■ **SELECTED PASSAGE**:
--- --- ---
An elderly man was bitten hundreds of times on his legs and genitals by a swarm of flesh-eating ants as he lay in his hospital bed.
Cornelius Lewis, 76, was in the intensive care unit at Gulf Coast Medical Center in Florida, recovering from an operation to fit a pacemaker the day before the ant attack.
Remarkably, because he was attacked beneath the bed sheets, medical staff didn’t even notice the ants were literally feasting on him until they pulled back the covers hours later.
Lewis remains at Gulf Coast Medical Center and is said to be in a serious condition, although that is related to his previous heart surgery, rather than the ant attack.
According to his son, Mr Lewis was bitten ‘a couple hundred’ times on his legs and genitals by Pavement Ants.
‘He was supposed to be monitored every 10 minutes,’ Neil Lewis told Florida website Newspress.com.
‘My mom was there, and they didn’t give her any information.
--- --- ---
■ **DESCRIPTION OF THE TASK**: Copy the passage of the hospital ant attack article that begins at the words "Cornelius Lewis, 76, was" and stops after "her any information.", and swap "intensive care unit" for "recovery ward" wherever it appears.

Collected data
--- --- ---
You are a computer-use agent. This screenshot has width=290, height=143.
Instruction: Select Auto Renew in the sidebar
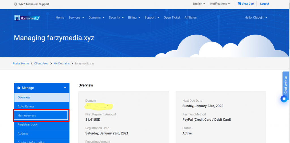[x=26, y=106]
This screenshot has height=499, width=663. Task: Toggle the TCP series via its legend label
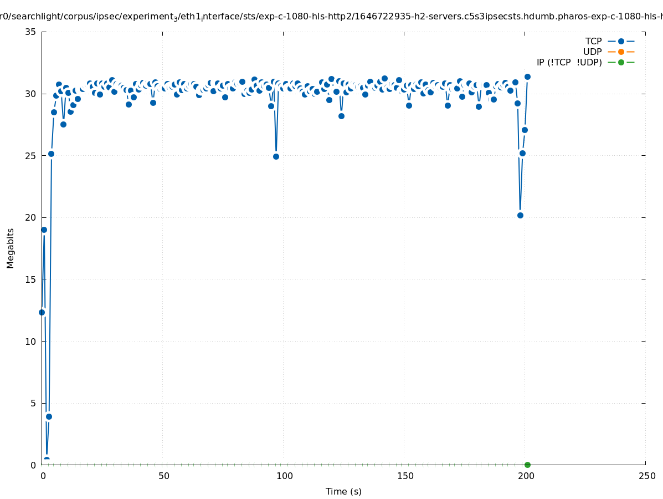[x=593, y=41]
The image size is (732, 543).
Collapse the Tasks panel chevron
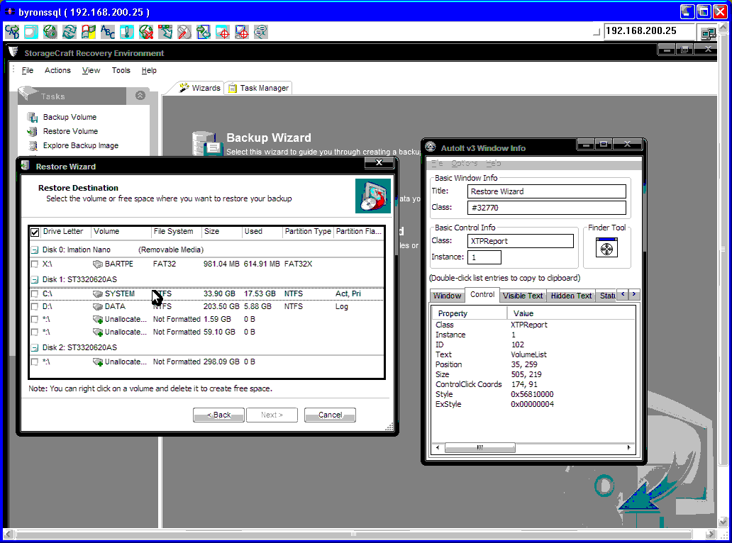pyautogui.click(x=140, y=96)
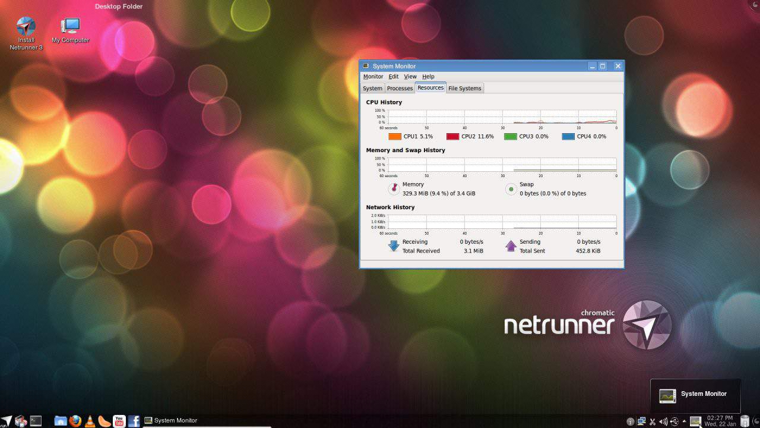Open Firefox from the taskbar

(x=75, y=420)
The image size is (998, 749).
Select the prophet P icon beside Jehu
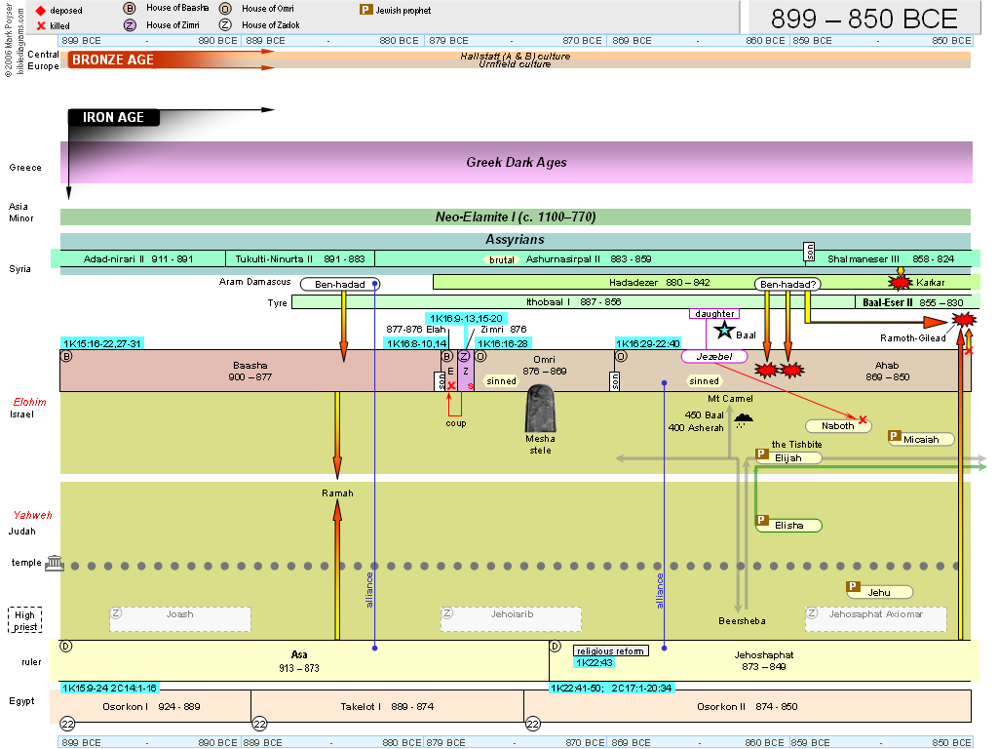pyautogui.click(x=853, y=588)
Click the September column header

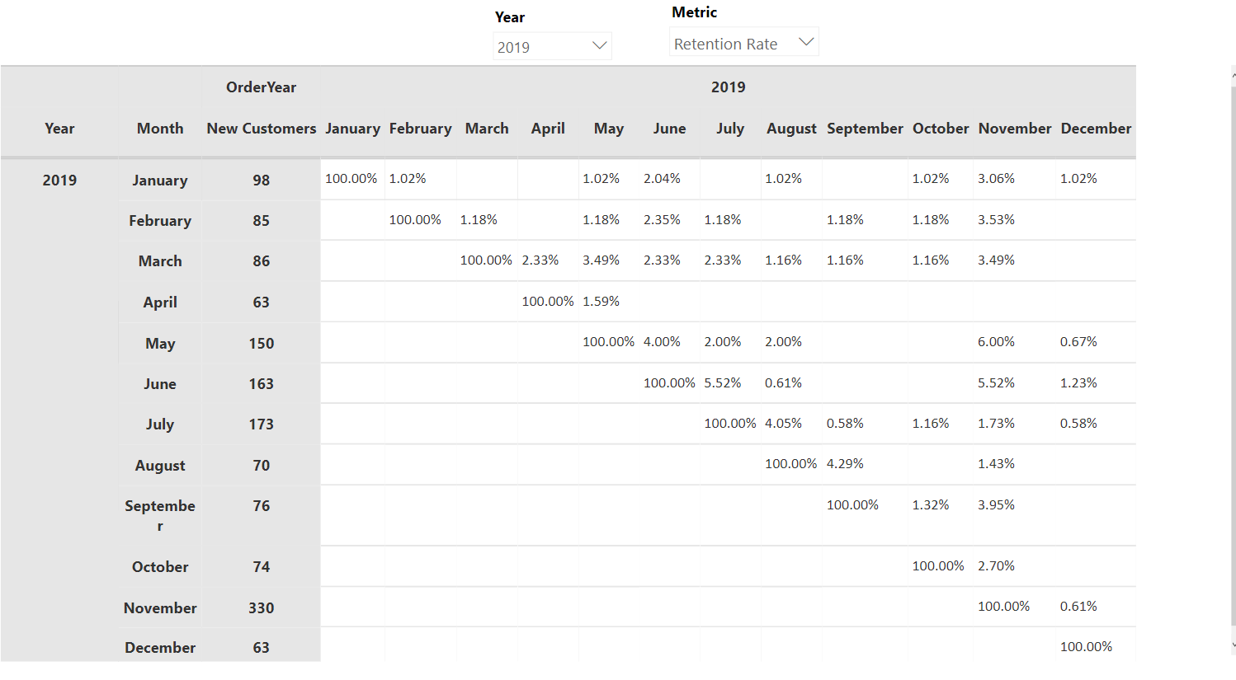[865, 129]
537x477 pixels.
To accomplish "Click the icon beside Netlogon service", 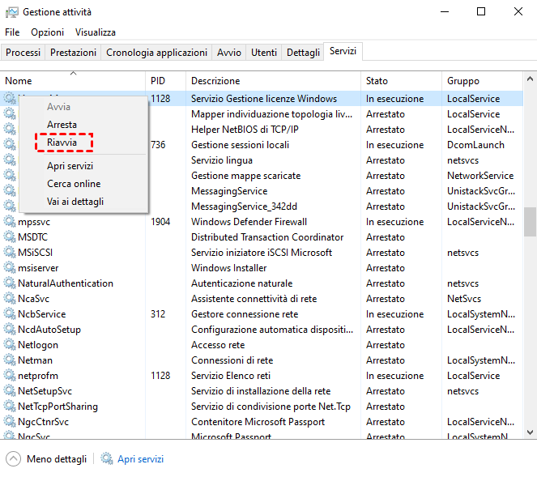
--- --- ---
■ **SOLUTION BELOW**:
Cornelius Lewis, 76, was in the recovery ward at Gulf Coast Medical Center in Florida, recovering from an operation to fit a pacemaker the day before the ant attack.
Remarkably, because he was attacked beneath the bed sheets, medical staff didn’t even notice the ants were literally feasting on him until they pulled back the covers hours later.
Lewis remains at Gulf Coast Medical Center and is said to be in a serious condition, although that is related to his previous heart surgery, rather than the ant attack.
According to his son, Mr Lewis was bitten ‘a couple hundred’ times on his legs and genitals by Pavement Ants.
‘He was supposed to be monitored every 10 minutes,’ Neil Lewis told Florida website Newspress.com.
‘My mom was there, and they didn’t give her any information.